The first international triangular one-day tournament in Zimbabwe proved a disaster for the home side, a disappointment for India and a triumph for West Indies, who surprised many by turning in a superb batting performance to win the final. It was their first victory in a one-day tournament since September 1999 in Singapore. India had been favourites, thanks to an efficient seam bowling attack, Sachin Tendulkar's 282 runs and a 100 per cent record in the preliminaries. Much was made in the Indian press about their failure to win finals, but in this case the match was torn from their grasp by inspired batting from the West Indian openers, Daren Ganga and Chris Gayle.

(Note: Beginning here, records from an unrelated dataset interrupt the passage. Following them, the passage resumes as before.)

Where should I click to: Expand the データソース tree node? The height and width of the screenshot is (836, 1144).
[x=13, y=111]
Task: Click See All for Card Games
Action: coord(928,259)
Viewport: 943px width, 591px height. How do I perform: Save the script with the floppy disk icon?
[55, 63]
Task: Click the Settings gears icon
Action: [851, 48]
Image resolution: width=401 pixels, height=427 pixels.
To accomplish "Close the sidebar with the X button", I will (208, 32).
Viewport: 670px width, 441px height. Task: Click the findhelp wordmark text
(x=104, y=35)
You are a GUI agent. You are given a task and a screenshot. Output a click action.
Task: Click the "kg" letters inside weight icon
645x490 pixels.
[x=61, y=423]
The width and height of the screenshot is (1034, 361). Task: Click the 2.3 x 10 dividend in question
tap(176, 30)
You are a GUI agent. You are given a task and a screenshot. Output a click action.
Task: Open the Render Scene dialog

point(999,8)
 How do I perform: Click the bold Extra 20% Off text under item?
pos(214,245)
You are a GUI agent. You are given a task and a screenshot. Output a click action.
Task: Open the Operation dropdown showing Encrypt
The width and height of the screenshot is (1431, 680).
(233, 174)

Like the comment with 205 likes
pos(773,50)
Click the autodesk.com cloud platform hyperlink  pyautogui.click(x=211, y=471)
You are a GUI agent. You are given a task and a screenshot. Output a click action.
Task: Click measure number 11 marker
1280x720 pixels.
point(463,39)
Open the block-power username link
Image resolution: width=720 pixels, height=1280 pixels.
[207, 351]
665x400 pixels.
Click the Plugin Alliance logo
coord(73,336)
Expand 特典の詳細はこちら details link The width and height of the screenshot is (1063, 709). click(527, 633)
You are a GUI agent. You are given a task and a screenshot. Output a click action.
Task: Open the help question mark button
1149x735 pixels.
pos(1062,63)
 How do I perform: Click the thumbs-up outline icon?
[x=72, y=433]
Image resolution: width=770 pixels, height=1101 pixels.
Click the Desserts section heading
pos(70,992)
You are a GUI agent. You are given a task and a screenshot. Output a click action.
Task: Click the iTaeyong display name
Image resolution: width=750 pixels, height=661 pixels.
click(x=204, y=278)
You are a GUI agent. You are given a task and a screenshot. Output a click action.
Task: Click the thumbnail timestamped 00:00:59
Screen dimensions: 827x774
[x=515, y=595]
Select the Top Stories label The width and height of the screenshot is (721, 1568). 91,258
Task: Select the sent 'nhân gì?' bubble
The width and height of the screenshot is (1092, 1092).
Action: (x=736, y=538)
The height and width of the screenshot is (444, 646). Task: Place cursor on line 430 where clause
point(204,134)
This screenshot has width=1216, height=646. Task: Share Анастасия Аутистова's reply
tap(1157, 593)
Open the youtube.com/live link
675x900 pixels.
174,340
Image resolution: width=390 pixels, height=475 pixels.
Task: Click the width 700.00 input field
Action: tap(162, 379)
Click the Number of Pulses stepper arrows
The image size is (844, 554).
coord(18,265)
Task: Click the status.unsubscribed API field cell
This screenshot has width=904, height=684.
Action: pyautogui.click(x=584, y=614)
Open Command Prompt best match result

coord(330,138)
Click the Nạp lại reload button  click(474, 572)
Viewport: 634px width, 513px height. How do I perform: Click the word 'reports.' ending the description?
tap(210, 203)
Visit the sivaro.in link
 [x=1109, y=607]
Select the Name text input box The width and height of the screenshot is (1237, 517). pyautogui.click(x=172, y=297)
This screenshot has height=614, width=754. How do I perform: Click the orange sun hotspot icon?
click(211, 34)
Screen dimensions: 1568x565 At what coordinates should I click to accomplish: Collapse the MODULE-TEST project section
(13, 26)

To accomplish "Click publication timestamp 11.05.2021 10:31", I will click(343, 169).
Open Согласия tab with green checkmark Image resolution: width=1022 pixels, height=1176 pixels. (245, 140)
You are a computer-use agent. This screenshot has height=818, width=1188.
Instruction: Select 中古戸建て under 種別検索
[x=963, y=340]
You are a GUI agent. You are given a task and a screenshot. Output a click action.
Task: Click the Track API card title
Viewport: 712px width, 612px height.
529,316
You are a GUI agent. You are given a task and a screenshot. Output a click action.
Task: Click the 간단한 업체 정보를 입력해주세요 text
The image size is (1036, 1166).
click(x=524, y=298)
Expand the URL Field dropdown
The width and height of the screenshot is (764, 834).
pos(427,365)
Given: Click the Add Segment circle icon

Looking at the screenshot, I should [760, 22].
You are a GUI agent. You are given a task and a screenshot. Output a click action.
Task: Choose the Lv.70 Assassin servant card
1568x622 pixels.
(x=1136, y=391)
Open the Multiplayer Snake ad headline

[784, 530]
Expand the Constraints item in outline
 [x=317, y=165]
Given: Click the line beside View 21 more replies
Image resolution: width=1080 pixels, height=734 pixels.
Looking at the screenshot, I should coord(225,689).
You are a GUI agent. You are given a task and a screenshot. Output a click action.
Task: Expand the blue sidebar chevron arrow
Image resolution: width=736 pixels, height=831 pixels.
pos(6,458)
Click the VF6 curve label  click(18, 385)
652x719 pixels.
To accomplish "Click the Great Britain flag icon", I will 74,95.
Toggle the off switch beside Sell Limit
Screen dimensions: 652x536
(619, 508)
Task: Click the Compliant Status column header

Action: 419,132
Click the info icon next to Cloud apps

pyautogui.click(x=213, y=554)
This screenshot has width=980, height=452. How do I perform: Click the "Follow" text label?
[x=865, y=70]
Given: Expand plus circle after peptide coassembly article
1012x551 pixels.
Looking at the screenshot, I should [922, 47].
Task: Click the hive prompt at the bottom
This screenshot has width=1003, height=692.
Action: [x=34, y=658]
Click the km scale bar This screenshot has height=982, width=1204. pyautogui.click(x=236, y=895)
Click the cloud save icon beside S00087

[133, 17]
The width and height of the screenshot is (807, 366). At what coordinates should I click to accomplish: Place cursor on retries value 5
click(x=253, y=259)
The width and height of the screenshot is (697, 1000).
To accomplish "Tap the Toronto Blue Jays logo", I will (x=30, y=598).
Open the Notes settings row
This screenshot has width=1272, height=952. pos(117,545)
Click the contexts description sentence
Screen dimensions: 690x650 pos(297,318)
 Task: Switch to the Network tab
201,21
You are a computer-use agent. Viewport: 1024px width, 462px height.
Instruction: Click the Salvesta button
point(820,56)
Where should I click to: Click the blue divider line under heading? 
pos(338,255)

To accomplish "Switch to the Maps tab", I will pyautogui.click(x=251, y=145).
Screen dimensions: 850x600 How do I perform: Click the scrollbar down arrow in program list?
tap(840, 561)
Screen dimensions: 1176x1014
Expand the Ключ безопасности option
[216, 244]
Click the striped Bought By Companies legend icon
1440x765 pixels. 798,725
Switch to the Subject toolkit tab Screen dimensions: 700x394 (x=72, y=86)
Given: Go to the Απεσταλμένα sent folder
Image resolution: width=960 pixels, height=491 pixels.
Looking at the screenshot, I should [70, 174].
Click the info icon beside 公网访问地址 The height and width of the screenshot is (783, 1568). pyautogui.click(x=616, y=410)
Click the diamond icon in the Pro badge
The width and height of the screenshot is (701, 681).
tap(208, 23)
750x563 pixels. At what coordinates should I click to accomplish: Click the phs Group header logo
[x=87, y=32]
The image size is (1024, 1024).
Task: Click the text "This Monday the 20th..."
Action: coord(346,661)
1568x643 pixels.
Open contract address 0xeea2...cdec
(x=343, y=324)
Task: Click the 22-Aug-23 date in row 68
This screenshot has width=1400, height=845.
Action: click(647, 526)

Before then, India's bowlers had kept a tight rein on the opposing batsmen, as indeed had West Indies' Cameron Cuffy, before a foot injury ruled him out, his 30 overs cost just 2.33 runs apiece. Ashish Nehra and Zaheer Khan formed an impressive and consistent opening pair, and Zimbabwe's 234 for six in Bulawayo was the highest total India conceded in the qualifying games. It was little short of astonishing to see how Ganga and Gayle subsequently seized the initiative so decisively after West Indies had been asked to bat first in the final.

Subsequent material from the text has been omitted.